Recorded data
-- -- --
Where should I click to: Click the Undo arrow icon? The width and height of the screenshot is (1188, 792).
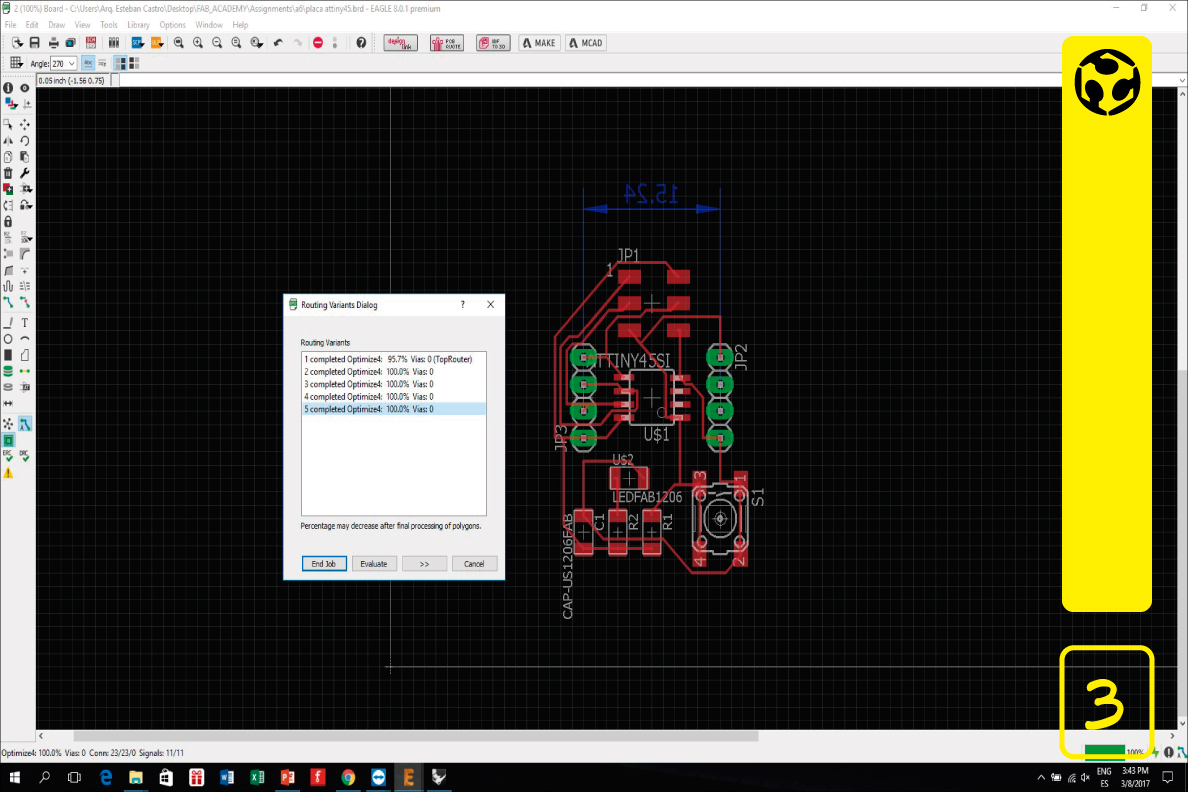point(278,43)
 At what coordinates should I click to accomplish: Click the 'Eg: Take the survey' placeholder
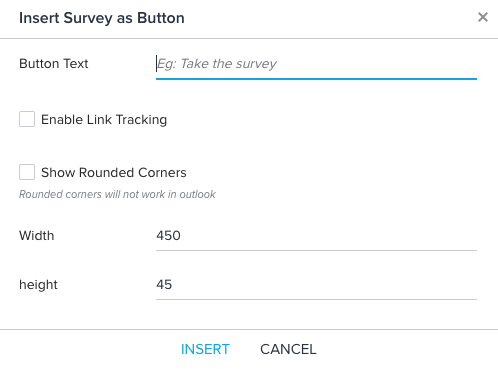[x=217, y=64]
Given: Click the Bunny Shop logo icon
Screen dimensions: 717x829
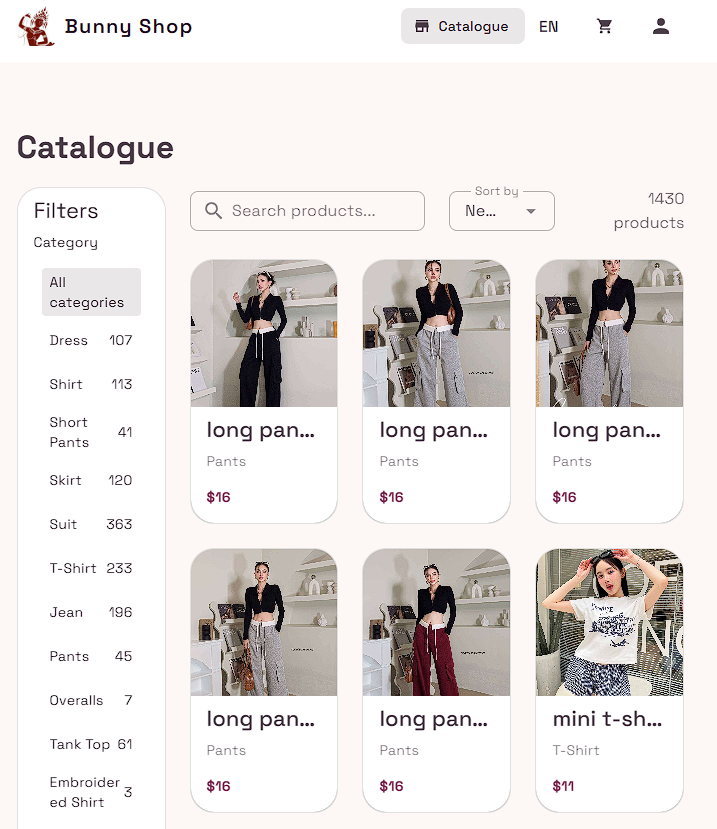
-- -- --
Set down the lines of the records above exactly, apart from the pictures.

Expected output:
Where should I click to: Click the Undo arrow icon? The width and height of the screenshot is (1188, 792).
point(278,43)
 At what coordinates should I click to accomplish: Click the 'Eg: Take the survey' placeholder
[x=217, y=64]
Given: Click the Bunny Shop logo icon
Screen dimensions: 717x829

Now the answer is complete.